start

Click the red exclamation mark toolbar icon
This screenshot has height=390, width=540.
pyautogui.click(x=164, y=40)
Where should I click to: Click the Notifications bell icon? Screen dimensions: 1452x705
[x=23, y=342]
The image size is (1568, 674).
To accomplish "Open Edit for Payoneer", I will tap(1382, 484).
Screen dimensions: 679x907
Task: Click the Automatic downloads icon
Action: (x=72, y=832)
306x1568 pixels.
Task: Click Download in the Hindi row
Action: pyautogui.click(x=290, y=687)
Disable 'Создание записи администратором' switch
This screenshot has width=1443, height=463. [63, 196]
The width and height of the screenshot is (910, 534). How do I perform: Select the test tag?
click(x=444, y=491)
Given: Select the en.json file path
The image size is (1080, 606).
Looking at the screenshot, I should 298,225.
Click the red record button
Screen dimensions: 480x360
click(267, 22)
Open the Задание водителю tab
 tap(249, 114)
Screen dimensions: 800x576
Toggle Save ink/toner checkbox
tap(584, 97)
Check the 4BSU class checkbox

end

:: Brief ::
Edit the data above so that each "checkbox" becomes "tick box". Leave all other text the same.

:: Exercise response ::
Click the red exclamation mark toolbar icon
This screenshot has height=390, width=540.
pyautogui.click(x=164, y=40)
Where should I click to: Click the Notifications bell icon? Screen dimensions: 1452x705
[x=23, y=342]
The image size is (1568, 674).
To accomplish "Open Edit for Payoneer", I will tap(1382, 484).
Screen dimensions: 679x907
Task: Click the Automatic downloads icon
Action: (x=72, y=832)
306x1568 pixels.
Task: Click Download in the Hindi row
Action: pyautogui.click(x=290, y=687)
Disable 'Создание записи администратором' switch
This screenshot has width=1443, height=463. [63, 196]
The width and height of the screenshot is (910, 534). How do I perform: Select the test tag?
click(x=444, y=491)
Given: Select the en.json file path
The image size is (1080, 606).
Looking at the screenshot, I should 298,225.
Click the red record button
Screen dimensions: 480x360
click(267, 22)
Open the Задание водителю tab
 tap(249, 114)
Screen dimensions: 800x576
Toggle Save ink/toner tick box
tap(584, 97)
Check the 4BSU class tick box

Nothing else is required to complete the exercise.